Drei Filme - zwei Datenerhebungen - Olaf Jacobs: "Mit dem Wahlabend 2017 fing alles an"
Ein außergewöhnliches Angebot im rbb Fernsehen: Ostfrauen - drei Filme, zwei wissenschaftliche Datenerhebungen. Die Filme als emotionalen Kern, die präzisen Datenauswertungen als zusätzliche Dimension, so hat das Team um Produzent Olaf Jacobs sein Projekt von Anfang an verstanden. Die wissenschaftlichen Arbeiten finden Sie hier auf der Seite zum Download.

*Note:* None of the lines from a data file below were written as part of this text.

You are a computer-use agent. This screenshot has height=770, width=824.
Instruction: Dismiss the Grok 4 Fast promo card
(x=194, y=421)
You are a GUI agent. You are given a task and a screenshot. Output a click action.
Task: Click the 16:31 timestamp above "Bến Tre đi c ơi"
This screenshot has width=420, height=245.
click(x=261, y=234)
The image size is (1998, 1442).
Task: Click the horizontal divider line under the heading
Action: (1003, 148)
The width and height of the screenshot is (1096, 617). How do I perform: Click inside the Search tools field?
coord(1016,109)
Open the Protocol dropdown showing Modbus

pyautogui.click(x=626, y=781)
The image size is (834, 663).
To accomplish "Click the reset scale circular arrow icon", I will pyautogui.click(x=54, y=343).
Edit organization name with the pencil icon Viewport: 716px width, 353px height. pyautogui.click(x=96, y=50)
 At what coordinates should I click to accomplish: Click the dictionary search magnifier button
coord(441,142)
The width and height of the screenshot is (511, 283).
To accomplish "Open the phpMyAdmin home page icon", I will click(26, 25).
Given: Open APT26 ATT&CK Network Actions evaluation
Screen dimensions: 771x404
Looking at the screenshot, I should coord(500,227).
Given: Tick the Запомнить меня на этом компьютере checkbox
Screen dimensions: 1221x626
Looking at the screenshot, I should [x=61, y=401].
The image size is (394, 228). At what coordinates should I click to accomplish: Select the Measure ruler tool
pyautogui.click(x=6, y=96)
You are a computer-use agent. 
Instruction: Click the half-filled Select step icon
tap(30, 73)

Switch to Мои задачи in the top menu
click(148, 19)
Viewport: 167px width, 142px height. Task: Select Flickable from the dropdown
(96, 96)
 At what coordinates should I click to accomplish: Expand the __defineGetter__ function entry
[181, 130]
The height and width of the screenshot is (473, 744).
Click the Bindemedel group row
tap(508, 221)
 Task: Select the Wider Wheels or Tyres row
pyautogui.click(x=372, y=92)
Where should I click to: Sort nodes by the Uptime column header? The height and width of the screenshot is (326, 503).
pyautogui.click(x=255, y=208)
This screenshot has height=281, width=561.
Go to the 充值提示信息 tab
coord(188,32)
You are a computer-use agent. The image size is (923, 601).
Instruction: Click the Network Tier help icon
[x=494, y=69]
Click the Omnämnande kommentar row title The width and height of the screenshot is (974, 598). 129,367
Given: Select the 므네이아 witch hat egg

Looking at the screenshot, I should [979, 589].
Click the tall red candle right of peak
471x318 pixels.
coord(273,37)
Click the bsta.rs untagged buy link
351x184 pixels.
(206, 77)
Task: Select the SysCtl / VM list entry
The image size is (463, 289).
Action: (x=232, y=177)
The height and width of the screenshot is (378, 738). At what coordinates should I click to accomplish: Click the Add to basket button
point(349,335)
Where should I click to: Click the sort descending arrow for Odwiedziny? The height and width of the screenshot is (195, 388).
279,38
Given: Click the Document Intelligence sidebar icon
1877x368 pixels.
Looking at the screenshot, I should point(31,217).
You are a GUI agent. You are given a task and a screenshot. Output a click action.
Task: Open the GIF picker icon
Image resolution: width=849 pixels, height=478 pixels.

So gehören zu den Filmen über Frauen und den Texten von Frauen in diesem Webangebot selbstverständlich auch die Studie "Ostfrauen - Wege zur Macht" von Michael Schönherr und Olaf Jacobs sowie die wissenschaftliche Datenkommentierung "Ostfrauen - Mythos und Wirklichkeit" von Hildegard Maria Nickel und Martin Kopplin.
Abgleich an der Realität
Die Filmemacher wollten überprüfen, ob ihr Thema auch tatsächlich ein gesellschaftliches Thema ist. "Weil die Recherchen dazu durchaus interessante Ergebnisse brachten, die der Hintergrund für die Filme sind, ohne in den Details darin ausgeführt zu werden, haben wir sie online und in Sachbeiträgen öffentlich gemacht", so Jacobs.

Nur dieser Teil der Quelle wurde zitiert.